● **WHAT TO WORK ON**
1. Reproduce the article about Michael Grynbaum's Condé Nast book between "The book reveals" and "Grynbaum tells Axios.", inclusive.
2. In the article about Michael Grynbaum's Condé Nast book, which magazines are named as published by Condé Nast?
*** PASSAGE SHOWN ***
Michael Grynbaum's history of Condé Nast, "Empire of the Elite," coming July 15
A book four years in the making: New York Times media correspondent Michael Grynbaum will be out July 15 with " Empire of the Elite: Inside Condé Nast, the Media Dynasty that Reshaped America."
Why it matters: It's billed as a cultural history of Condé Nast — publisher of the New Yorker, Vanity Fair, Vogue and GQ — as titan of the "once-glamorous magazine world," and "the profound influence of its magazines on the last half-century of American life."
The book reveals how powerful editors including Graydon Carter, Anna Wintour and Tina Brown (cover photos, from left) " indelibly shaped our modern ideas of celebrity, fashion, class, and what it meant for Americans to aspire to 'the good life,'" Grynbaum tells Axios.
Grynbaum, who joined The Times as an intern after Harvard, adds: "Condé was a lot like a movie studio in the Golden Age of Hollywood: a dream factory of artistic all-stars, overseen by a mercurial and sometimes brutal benefactor, whose creative output defined the nation's aspirations and tastes. It was the ultimate media gatekeeper — until the internet happened."
"I love magazines, and I'm fascinated by how Americans decide who or what is elite," said Grynbaum, who also has covered presidential campaigns and City Hall. "I couldn't find a rigorously reported history of Condé's power and influence, so I decided to write one. The book is the result of four years of archival research and hundreds of interviews with Condé figures past and present."
Behind the scenes: Grynbaum tells me he started the book proposal in January 2021 (a pandemic project!) and sold the book in September 2021.
"I discovered [the late Condé owner] Si Newhouse's teenage letters, which I believe have never been published, in which Si writes about fighting with his father (Sam Newhouse, the newspaper magnate who bought Condé Nast) and admires his high school best friend, Roy Cohn," Grynbaum said.
"I've got a one-act play written by [former Vanity Fair and New Yorker editor] Tina Brown when she was 23 about a 'London career girl' who tries to break into Manhattan magazines. And an unpublished full-length screenplay by [legendary New Yorker reporter] Lillian Ross — about a literary magazine (like The New Yorker) that gets taken over by a glitzy businessman (like Si Newhouse and Condé Nast)."
*** DATA SHOWN ***
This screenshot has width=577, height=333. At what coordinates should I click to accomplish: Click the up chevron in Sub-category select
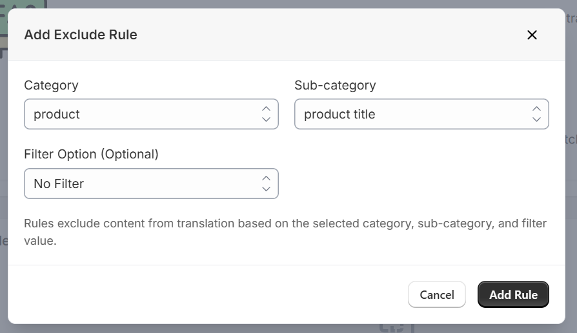point(536,109)
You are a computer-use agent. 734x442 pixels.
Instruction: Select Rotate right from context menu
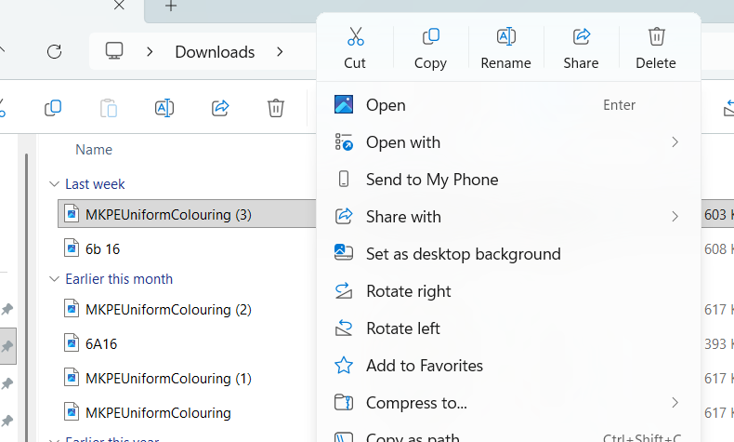click(408, 291)
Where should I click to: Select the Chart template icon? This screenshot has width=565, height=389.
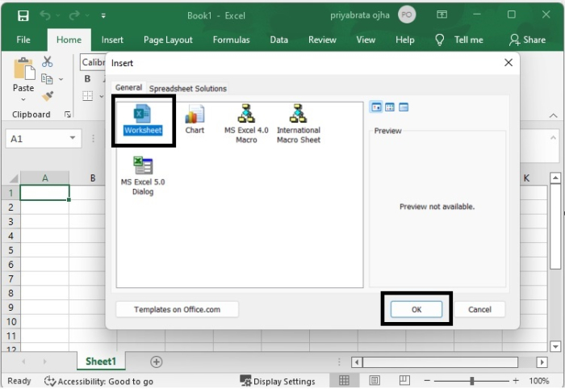[x=195, y=115]
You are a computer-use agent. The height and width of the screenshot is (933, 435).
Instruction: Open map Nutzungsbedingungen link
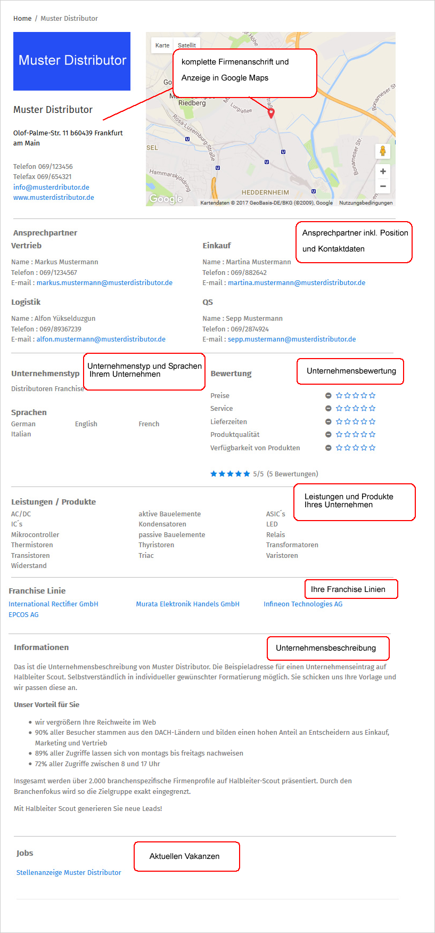[366, 202]
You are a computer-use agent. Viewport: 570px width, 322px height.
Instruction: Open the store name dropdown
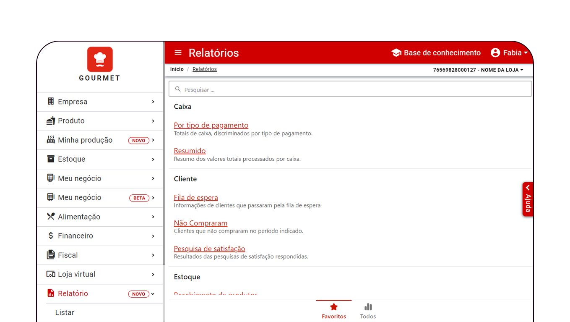[x=478, y=70]
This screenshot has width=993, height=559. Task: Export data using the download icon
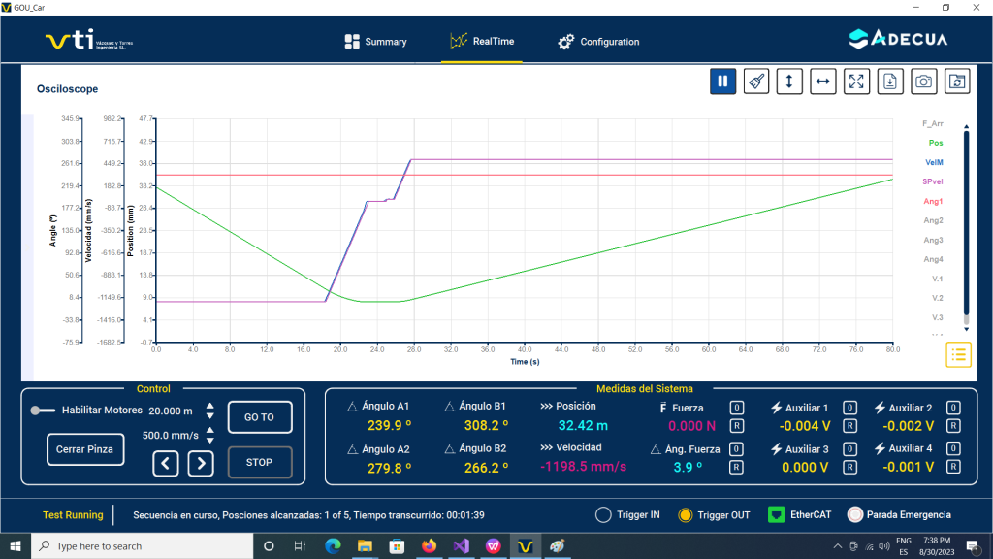[x=890, y=82]
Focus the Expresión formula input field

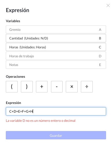point(56,111)
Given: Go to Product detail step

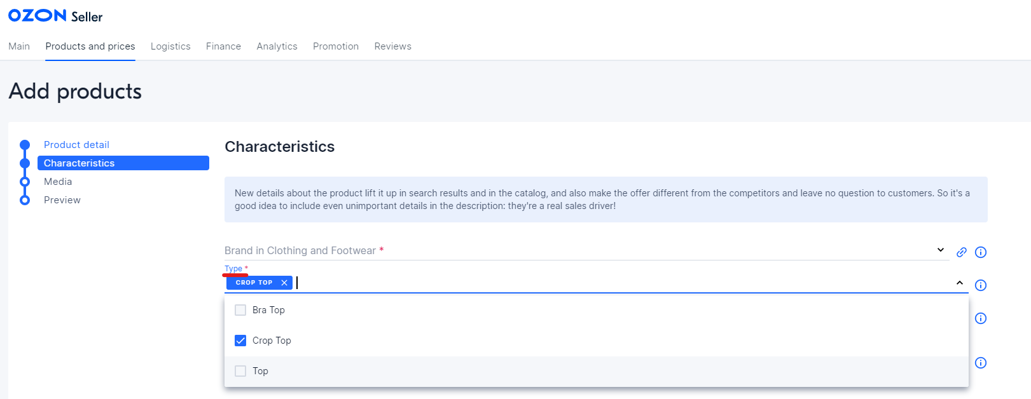Looking at the screenshot, I should (x=76, y=145).
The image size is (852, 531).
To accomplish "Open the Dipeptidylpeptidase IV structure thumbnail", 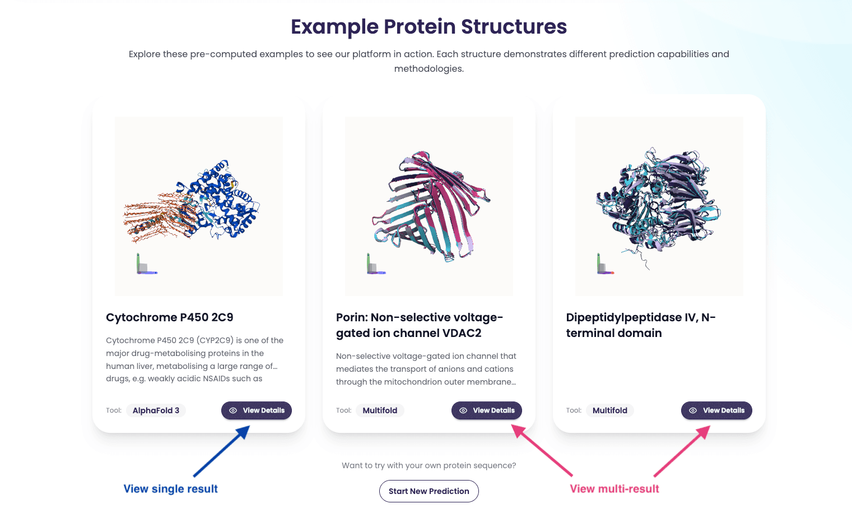I will point(659,206).
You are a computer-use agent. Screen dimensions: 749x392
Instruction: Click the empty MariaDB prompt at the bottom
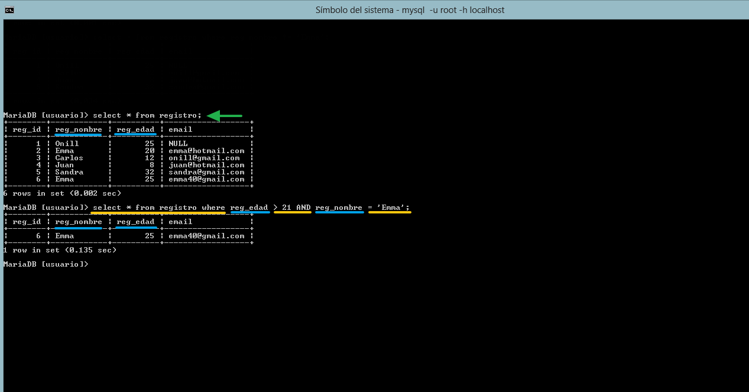pyautogui.click(x=46, y=264)
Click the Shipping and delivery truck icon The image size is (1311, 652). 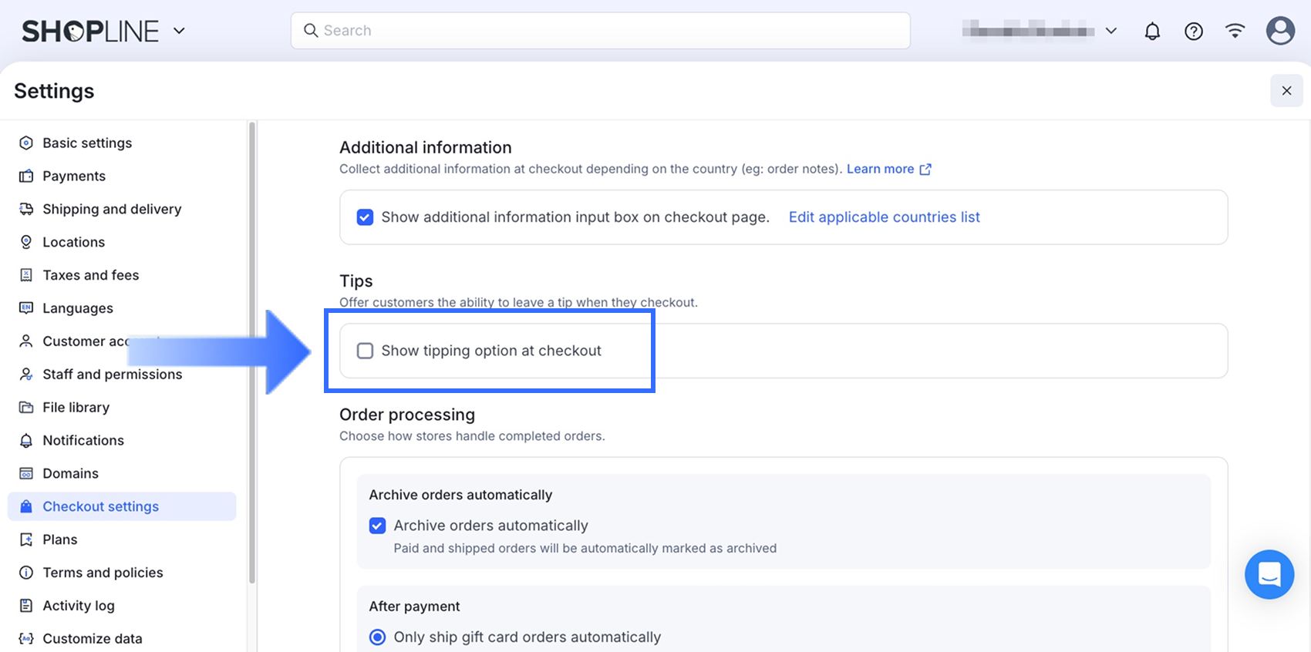coord(26,209)
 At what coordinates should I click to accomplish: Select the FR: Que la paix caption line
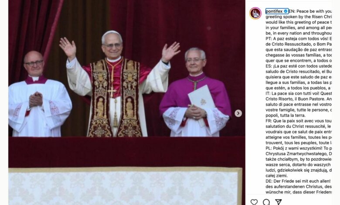click(x=299, y=121)
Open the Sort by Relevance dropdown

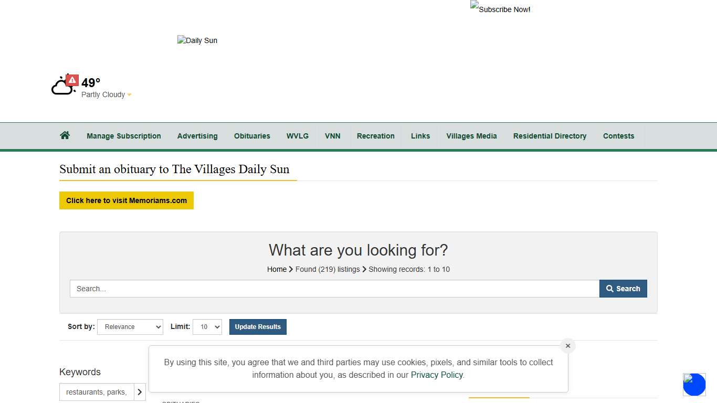(x=130, y=327)
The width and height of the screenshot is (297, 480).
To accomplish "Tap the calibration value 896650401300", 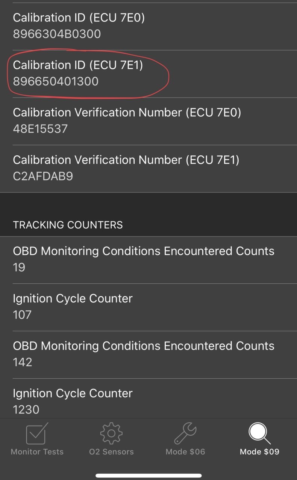I will (x=56, y=81).
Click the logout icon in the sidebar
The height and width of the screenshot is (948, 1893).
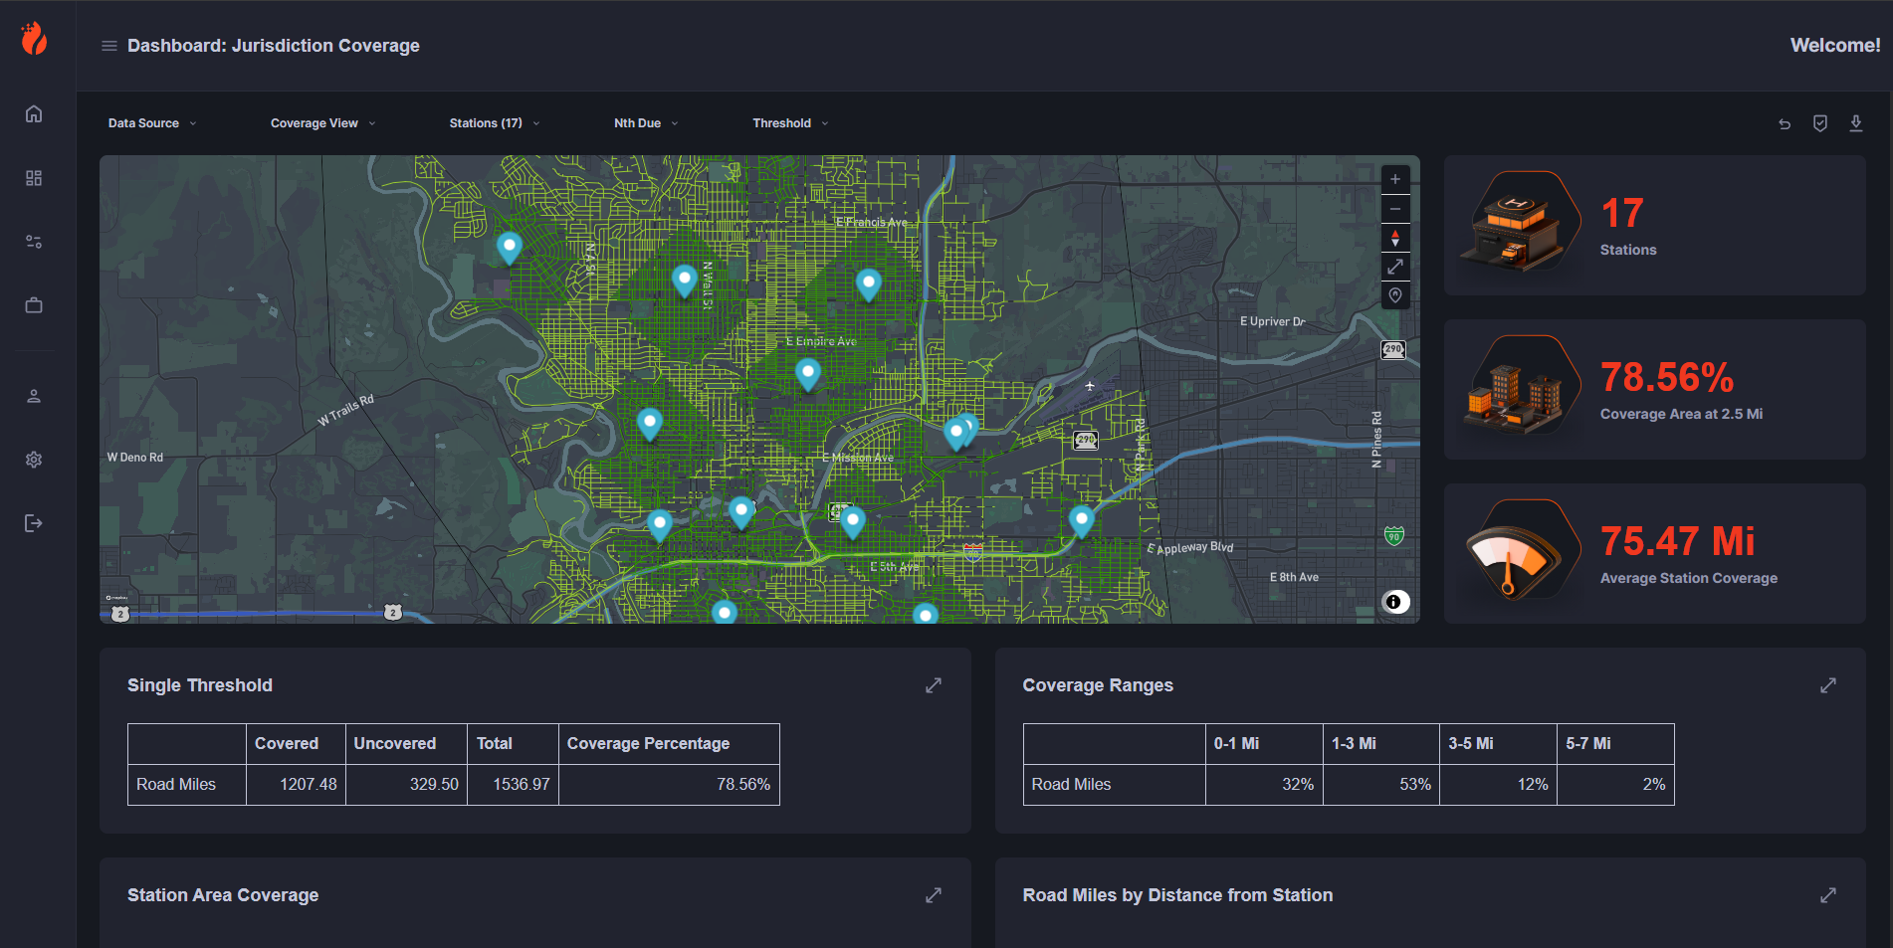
***
● **OUTPUTS IN ORDER**
1.
The book reveals how powerful editors including Graydon Carter, Anna Wintour and Tina Brown (cover photos, from left) " indelibly shaped our modern ideas of celebrity, fashion, class, and what it meant for Americans to aspire to 'the good life,'" Grynbaum tells Axios.

2.
- The New Yorker
- Vanity Fair
- Vogue
- GQ